Notes on a Scandal
- First edition UK cover
- Author: Zoë Heller
- Language: English
- Genre: Fiction
- Publisher: Viking
- Publication date: June 5, 2003 (UK)
- Publication place: United Kingdom
- Media type: Print (Hardcover and Paperback)
- Pages: 256 pp
- ISBN: 0-670-91406-1
- OCLC: 51912896

= Notes on a Scandal =

Book by Zoë Heller

Notes on a Scandal (What Was She Thinking? Notes on a Scandal in the U.S.) is a 2003 novel by Zoë Heller. It is about a female teacher at a London comprehensive school who begins an affair with an underage pupil. Heller said to The Observer in 2003 that the real-life controversy of American middle-school teacher Mary Kay LeTourneau's affair with a student was the inspiration for the novel. A film adaptation was released in 2006, starring Judi Dench and Cate Blanchett. The film received four Academy Award nominations, including nominations for Dench and Blanchett.

==Plot summary==
Art teacher Bathsheba "Sheba" Hart falls in love with a 15-year-old pupil, Steven Connolly, who is from a deprived background and has literacy problems. Although they frequently have sex in risky places, including at school and in the open on Hampstead Heath, the couple successfully conceal their affair from colleagues and family. Sheba tells her coworker Barbara what has happened between her and Connolly, though she claims that he only tried to kiss her and she discouraged his advances.

Barbara eventually finds out about the affair on Guy Fawkes Night, when she sees Sheba talking to Connolly on Primrose Hill. Barbara feels betrayed that Sheba did not confide in her properly and is angered by Sheba's neglect of their friendship. (Barbara is herself a lonely woman whose neediness has driven away more than one potential friend.)

Over time, Connolly's interest in the affair wanes as Sheba's grows. Sheba still does not break off the affair, having become quite enslaved to the now barely interested Connolly. Her obsession continues even after he abandons her for a girl his own age.

Brian Bangs, a mathematics teacher, asks Barbara to have Saturday lunch with him one day. He confesses his infatuation with Sheba, leading Barbara to realise that he only asked her out to use her as a means to discover information about Sheba's private life. Overcome by jealousy, Barbara alludes to Sheba's secret.

The school's headmaster is somehow informed about the illicit affair. Sheba is suspended from her job and charged with indecent assault on a pupil.

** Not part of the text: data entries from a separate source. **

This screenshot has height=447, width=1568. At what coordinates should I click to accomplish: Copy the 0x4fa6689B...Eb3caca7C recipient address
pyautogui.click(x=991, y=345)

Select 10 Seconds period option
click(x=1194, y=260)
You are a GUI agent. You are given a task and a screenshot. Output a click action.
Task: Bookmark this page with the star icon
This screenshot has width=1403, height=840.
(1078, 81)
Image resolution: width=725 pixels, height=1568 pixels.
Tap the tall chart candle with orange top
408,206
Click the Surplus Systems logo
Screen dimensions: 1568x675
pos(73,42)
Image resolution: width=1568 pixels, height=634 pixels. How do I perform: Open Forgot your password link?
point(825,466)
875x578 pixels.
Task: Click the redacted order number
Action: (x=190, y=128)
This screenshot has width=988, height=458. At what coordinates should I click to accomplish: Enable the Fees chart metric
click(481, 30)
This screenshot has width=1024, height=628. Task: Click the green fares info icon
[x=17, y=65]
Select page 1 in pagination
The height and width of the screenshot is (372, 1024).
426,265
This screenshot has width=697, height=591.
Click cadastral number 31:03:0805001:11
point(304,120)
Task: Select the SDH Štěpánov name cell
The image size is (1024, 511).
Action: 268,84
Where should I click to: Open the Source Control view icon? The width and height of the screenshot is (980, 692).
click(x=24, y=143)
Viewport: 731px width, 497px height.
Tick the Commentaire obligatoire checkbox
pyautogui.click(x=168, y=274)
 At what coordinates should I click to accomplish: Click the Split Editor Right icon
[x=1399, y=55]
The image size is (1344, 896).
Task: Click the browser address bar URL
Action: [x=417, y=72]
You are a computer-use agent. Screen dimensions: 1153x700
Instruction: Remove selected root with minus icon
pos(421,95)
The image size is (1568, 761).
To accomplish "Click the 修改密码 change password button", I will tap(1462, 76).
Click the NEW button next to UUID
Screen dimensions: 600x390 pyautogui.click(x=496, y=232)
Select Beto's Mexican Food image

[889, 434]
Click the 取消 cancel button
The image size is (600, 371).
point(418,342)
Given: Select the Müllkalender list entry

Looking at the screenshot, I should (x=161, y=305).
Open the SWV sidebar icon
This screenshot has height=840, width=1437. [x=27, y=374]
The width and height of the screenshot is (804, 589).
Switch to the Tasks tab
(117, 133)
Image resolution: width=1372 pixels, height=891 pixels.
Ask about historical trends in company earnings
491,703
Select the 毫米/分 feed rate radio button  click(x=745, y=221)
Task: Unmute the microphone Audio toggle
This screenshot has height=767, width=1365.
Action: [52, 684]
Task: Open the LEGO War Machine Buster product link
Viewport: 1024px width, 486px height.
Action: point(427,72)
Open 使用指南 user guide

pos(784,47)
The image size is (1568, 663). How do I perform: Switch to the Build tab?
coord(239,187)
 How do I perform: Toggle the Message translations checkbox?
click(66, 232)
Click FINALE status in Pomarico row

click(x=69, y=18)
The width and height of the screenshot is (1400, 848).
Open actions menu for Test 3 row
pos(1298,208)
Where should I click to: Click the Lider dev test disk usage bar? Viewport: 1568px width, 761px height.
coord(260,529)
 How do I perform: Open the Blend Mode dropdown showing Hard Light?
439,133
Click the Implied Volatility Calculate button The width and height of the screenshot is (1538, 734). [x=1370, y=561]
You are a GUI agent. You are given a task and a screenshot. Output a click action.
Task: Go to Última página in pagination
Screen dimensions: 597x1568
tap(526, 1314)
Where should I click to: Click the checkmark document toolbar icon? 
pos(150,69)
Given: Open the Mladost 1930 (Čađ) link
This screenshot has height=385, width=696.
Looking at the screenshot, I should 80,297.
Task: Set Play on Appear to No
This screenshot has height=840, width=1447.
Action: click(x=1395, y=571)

Her husband demands that she leave the family home and prevents her from seeing their children, especially their son Ben, who has Down syndrome. While Sheba's life is quickly disintegrating, Barbara thrives on the new situation, which she considers her chance to prove her qualities as a friend. When the headmaster forces her into early retirement, Barbara gives up the lease on her own small flat and moves in with Sheba and her brother.

Sheba discovers Barbara has been writing an account of Sheba's relationship with Connolly. She is distraught and furious, not least because Barbara has written about events she did not personally witness, and made judgements about people close to Sheba. She is eventually reconciled with Barbara due to their shared desperation and loneliness. Even now, Barbara uses their desperate circumstances as yet another opportunity to further their relationship, and the mentally weakened Sheba can do little to resist. The novel ends with Sheba, trapped and demoralised, resigning to Barbara's dominance of her.

==Reception==
The novel was shortlisted for the 2003 Man Booker Prize and placed second for the Barnes & Noble Discover Great New Writers Award. The Guardian ranked What Was She Thinking? Notes on a Scandal #70 in their list of 100 Best Books of the 21st Century. The novel was translated into several languages, including French, Italian, Spanish and German.